BEGIN INFORMATION GIVEN

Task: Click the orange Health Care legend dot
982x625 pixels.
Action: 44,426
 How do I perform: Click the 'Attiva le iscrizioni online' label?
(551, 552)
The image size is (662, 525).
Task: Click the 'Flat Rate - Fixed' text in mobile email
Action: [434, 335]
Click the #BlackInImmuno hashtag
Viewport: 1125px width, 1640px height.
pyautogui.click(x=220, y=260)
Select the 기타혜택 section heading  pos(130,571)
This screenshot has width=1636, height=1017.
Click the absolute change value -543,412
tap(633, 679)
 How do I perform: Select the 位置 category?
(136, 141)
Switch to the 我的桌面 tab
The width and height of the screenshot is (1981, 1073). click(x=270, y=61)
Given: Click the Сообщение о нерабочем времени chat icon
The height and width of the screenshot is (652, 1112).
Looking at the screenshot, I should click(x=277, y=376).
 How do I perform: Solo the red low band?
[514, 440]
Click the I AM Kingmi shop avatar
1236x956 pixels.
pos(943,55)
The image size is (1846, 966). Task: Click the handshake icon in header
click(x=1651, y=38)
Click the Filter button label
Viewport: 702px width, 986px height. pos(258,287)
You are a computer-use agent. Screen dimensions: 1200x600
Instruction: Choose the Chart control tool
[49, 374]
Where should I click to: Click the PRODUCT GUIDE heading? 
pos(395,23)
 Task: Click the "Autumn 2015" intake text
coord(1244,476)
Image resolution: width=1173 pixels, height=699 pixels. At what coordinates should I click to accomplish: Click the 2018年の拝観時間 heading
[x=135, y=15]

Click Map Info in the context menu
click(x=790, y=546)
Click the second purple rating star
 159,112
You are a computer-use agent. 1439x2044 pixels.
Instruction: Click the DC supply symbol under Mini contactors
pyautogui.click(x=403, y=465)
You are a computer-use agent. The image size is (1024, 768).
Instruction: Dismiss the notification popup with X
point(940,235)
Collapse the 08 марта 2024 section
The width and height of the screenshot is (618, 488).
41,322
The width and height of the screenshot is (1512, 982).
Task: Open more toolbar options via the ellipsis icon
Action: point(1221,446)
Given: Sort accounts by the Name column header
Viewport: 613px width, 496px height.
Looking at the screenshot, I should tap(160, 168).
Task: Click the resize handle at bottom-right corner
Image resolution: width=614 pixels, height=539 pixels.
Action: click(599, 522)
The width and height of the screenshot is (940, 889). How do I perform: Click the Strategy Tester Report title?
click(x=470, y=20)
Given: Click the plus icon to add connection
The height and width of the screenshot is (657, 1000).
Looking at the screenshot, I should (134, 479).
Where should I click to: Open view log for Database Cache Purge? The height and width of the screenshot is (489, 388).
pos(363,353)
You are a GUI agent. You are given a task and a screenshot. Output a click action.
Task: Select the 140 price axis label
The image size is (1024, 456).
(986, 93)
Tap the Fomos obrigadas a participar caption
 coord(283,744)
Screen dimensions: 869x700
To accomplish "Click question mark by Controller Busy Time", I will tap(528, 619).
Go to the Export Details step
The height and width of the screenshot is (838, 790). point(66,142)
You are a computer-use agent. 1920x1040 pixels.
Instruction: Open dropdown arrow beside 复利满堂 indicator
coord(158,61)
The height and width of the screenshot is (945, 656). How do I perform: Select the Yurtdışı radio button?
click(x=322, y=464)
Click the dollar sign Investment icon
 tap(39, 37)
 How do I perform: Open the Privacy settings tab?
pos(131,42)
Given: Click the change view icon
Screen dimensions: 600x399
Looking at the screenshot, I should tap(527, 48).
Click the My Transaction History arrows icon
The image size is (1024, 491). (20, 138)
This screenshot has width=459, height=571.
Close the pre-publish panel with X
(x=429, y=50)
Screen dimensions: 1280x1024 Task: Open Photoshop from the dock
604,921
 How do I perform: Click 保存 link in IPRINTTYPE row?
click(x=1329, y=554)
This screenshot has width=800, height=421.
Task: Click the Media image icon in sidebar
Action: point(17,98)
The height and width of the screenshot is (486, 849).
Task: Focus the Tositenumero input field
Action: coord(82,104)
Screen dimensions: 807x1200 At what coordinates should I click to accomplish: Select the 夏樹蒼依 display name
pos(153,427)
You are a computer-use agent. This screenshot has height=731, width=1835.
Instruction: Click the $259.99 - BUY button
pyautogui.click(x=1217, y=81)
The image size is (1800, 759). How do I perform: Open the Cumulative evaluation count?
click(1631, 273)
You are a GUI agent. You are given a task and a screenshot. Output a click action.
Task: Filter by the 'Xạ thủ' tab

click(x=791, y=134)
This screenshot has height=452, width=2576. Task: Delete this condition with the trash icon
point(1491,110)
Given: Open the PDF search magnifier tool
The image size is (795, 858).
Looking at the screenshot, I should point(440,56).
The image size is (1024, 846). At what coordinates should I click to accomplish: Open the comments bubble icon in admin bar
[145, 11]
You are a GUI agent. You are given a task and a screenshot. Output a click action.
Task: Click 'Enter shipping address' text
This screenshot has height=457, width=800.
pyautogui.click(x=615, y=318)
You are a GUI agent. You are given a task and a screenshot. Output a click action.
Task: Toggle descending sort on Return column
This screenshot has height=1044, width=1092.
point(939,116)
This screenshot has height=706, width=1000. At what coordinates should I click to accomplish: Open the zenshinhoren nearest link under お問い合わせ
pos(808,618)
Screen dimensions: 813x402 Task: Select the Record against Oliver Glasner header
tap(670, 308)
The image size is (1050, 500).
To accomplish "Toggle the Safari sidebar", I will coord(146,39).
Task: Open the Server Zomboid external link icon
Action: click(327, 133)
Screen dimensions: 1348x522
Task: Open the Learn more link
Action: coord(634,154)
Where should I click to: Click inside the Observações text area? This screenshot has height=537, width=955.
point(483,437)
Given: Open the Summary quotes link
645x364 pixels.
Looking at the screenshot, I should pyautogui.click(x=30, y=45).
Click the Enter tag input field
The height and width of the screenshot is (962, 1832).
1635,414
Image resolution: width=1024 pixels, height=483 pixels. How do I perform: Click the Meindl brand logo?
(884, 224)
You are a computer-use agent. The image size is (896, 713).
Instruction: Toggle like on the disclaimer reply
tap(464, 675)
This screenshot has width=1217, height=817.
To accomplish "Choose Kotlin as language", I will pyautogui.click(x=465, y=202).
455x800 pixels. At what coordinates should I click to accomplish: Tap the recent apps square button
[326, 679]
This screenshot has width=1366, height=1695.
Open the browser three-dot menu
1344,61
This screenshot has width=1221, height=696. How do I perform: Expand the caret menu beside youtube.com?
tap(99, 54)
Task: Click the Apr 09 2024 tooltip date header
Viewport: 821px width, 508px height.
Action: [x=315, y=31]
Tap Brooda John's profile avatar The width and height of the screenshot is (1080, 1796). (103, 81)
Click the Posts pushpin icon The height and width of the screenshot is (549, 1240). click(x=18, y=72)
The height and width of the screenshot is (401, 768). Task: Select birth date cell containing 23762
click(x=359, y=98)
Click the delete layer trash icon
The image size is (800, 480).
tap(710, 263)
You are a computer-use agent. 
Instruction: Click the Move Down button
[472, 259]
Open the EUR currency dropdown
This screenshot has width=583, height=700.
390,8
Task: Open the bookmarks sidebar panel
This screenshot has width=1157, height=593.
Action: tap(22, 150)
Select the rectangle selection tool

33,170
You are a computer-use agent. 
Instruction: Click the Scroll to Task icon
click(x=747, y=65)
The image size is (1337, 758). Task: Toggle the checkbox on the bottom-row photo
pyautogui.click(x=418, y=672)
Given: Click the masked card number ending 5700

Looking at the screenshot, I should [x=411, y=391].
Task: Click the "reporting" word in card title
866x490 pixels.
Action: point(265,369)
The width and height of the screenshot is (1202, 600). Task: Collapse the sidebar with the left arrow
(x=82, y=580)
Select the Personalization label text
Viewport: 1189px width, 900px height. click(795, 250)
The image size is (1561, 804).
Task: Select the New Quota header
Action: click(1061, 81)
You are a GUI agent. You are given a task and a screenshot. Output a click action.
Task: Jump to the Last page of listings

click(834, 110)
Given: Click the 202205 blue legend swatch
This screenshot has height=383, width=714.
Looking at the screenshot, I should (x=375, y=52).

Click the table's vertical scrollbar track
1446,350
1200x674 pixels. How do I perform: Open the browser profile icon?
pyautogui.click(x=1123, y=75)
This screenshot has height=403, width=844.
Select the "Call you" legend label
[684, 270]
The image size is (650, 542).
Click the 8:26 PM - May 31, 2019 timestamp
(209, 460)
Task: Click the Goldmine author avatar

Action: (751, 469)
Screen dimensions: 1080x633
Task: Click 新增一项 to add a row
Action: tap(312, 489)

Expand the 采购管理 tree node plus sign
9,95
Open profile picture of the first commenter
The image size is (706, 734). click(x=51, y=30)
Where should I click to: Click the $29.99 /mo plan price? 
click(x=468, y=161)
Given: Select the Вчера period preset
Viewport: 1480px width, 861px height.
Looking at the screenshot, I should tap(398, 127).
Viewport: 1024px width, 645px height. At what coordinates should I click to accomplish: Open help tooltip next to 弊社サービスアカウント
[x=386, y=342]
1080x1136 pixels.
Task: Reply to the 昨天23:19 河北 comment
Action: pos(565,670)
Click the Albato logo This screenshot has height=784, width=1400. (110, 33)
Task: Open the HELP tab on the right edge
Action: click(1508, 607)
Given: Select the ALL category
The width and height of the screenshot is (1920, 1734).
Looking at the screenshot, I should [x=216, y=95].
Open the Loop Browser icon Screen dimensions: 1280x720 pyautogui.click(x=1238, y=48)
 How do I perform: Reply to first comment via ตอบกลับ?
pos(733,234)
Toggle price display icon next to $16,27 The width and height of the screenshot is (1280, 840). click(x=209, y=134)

END INFORMATION GIVEN

DIRECTIONS - Beginning at the top of the data, please return every line until and including the line containing "You are a computer-use agent. The image size is (1024, 768).", copied exactly, and nothing past it.

WRITTEN SOLUTION -
Task: Click the orange Health Care legend dot
982x625 pixels.
Action: 44,426
 How do I perform: Click the 'Attiva le iscrizioni online' label?
(551, 552)
The image size is (662, 525).
Task: Click the 'Flat Rate - Fixed' text in mobile email
Action: [434, 335]
Click the #BlackInImmuno hashtag
Viewport: 1125px width, 1640px height.
pyautogui.click(x=220, y=260)
Select the 기타혜택 section heading  pos(130,571)
This screenshot has width=1636, height=1017.
Click the absolute change value -543,412
tap(633, 679)
 How do I perform: Select the 位置 category?
(136, 141)
Switch to the 我的桌面 tab
The width and height of the screenshot is (1981, 1073). click(x=270, y=61)
Given: Click the Сообщение о нерабочем времени chat icon
The height and width of the screenshot is (652, 1112).
Looking at the screenshot, I should click(x=277, y=376).
 How do I perform: Solo the red low band?
[514, 440]
Click the I AM Kingmi shop avatar
1236x956 pixels.
pos(943,55)
The image size is (1846, 966). Task: Click the handshake icon in header
click(x=1651, y=38)
Click the Filter button label
Viewport: 702px width, 986px height. pos(258,287)
You are a computer-use agent. Screen dimensions: 1200x600
Instruction: Choose the Chart control tool
[49, 374]
Where should I click to: Click the PRODUCT GUIDE heading? 
pos(395,23)
 Task: Click the "Autumn 2015" intake text
coord(1244,476)
Image resolution: width=1173 pixels, height=699 pixels. At what coordinates should I click to accomplish: Click the 2018年の拝観時間 heading
[x=135, y=15]

Click Map Info in the context menu
click(x=790, y=546)
Click the second purple rating star
 159,112
You are a computer-use agent. 1439x2044 pixels.
Instruction: Click the DC supply symbol under Mini contactors
pyautogui.click(x=403, y=465)
You are a computer-use agent. The image size is (1024, 768).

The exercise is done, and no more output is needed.